18 - Kebenaran

48 9 0
                                    

Pemuda kurus, beralis lebat itu belum juga mengalihkan pandangan dari sosok yang akhirnya dapat ia temui. Setelah sekian lama ia mempertanyakan tentang keberadaan, dan menebak-nebak seperti apa orang tersebut, kini mereka benar-benar berhadapan dengannya.

Ia pikir akan mendapatkan penolakan, kembali menuai kecewa setelah penyangkalan yang sempat diberikan. Nyatanya, Regan justru menerima kehadirannya. Regan bahkan masih terus mengulang kata maaf, tampak begitu menyesali, dan menyalahkan dirinya atas apa yang telah terjadi.

Asta sampai tidak tahu harus seperti apa lagi untuk menenangkan Regan yang terus-menerus memohon maaf. Iba rasanya melihat pria tersebut begitu hancur saat ini, membuat Asta tak ingin menuntut apa pun lagi dari Regan. Pemuda bahkan tak tega untuk mengungkit kembali dan mempertanyakan mengapa semuanya sampai seperti ini. 

"Setelah Manda membaik, Ayah akan jelaskan semuanya."

"A-yah?" Asta tergugu, mengucapkannya dengan kaku. Tak menyangka dapat menyerukan panggilan itu pada sosok yang bertanggungjawab penuh atas hidupnya.

"Iya, Ayah. Sama seperti Manda, kamu juga bisa panggil Ayah. Karena kamu juga anak Ayah." Regan menggenggam tangan Asta, sedikit meringis saat menyadari betapa kurusnya jari-jari itu. "Maafkan Ayah karena telah membuat hidupmu sehancur ini."

Asta menggigit bibirnya, ia menggeleng. Tak ingin lagi mempermasalahkan apa yang terjadi sebelumnya. Semuanya cukup menjadi masa lalu yang kelam bagi mereka, saat ini Asta hanya berharap semua akan menjadi lebih baik ke depannya. Bersama keluarganya yang telah utuh.

"Sekarang kamu istirahat, ya, Nak. Besok semuanya akan lebih baik karena sekarang sudah ada Ayah." Regan berucap lembut sambil mengusap wajah tirus anak yang selama ini tak pernah ia ketahui kehadirannya.

Regan menatap lamat wajah Asta yang baru kali ini ia perhatikan dengan jelas. Ia kini baru menyadari bila mata pemuda itu cukup mirip dengan gadis yang dicintainya beberapa tahun lalu. Melihat hal itu membuat Regan kembali mengingat saat-saat kebersamaan mereka, hingga ia kembali menyesali segalanya.

"Ayah, ...."

Pria berantakan itu tersentak, panggilan yang terdengar begitu lembut terucap dari bibir pucat Asta. Regan meremang untuk sesaat, sedikit aneh mendengar panggilan itu bukan hanya dari Manda. Namun, ia merasa cukup nyaman dan hangat saat mendengarnya.

"Terima kasih karena telah menerimaku," ucap Asta dengan suara seraknya.

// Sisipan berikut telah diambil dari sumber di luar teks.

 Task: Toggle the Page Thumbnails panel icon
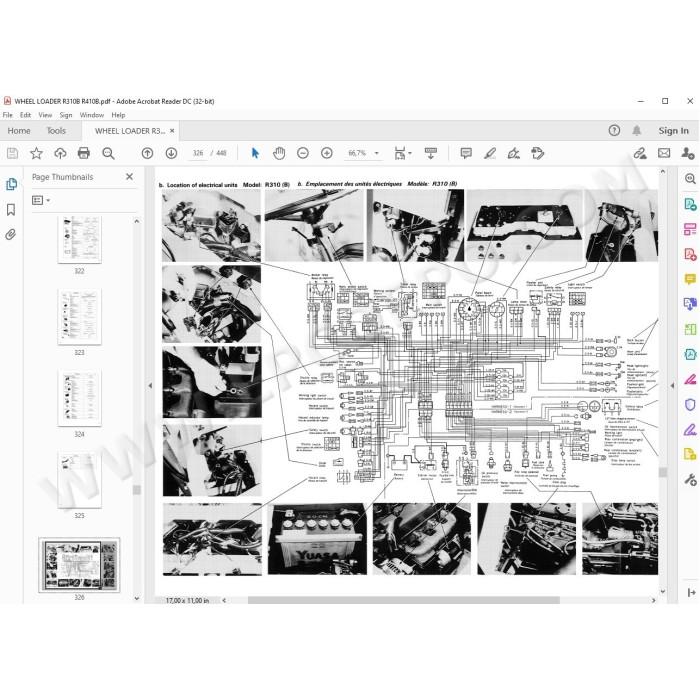[11, 184]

Dibanding mempertanyakan berbagai hal, hanya itu yang ingin ia sampaikan pada Regan saat ini.

"Terima kasih juga karena telah memaafkan Ayah."

Regan menarik Asta dalam peluknya. Mendekap tubuh kecil itu sambil mengusap rambut belakangnya. Ia kembali menitikkan air mata mendengar kalimat tersebut. Alih-alih berterimakasih, bukankah semestinya Asta marah dan memaki?

Regan tak habis pikir. Sebenarnya, ia telah siap menerima kemarahan dari putra yang lahir karena kesalahannya. Ia bahkan rela bila harus meminta pengampunan sambil berlutut di hadapan anak itu. Namun, sepertinya kebaikan hati Rein menurun seratus persen pada Asta. Regan tak menemukan tatapan kebencian dari Asta, bahkan sejak anak itu mengkonfirmasi kebenaran hubungan ia dan Rein.

Ia terus mengusap lembut rambut Asta, tak menyangka memiliki putra sebesar ini. Walaupun semuanya cukup mengejutkan, bahkan awalnya sulit ia terima, tetapi ia telah bertekad untuk menerima dan menyayangi Asta sebagai bentuk tanggung jawabnya.

Tak ada lagi kalimat yang terucap setelahnya. Ruang rawat VVIP yang dibayar Rayhan menjadi begitu hening. Regan tak melepaskan Asta, terus mengusap  belakang kepala anaknya hingga dengkuran halus terdengar. Asta tampak begitu nyaman, hingga terlelap dalam rengkuhan ayahnya.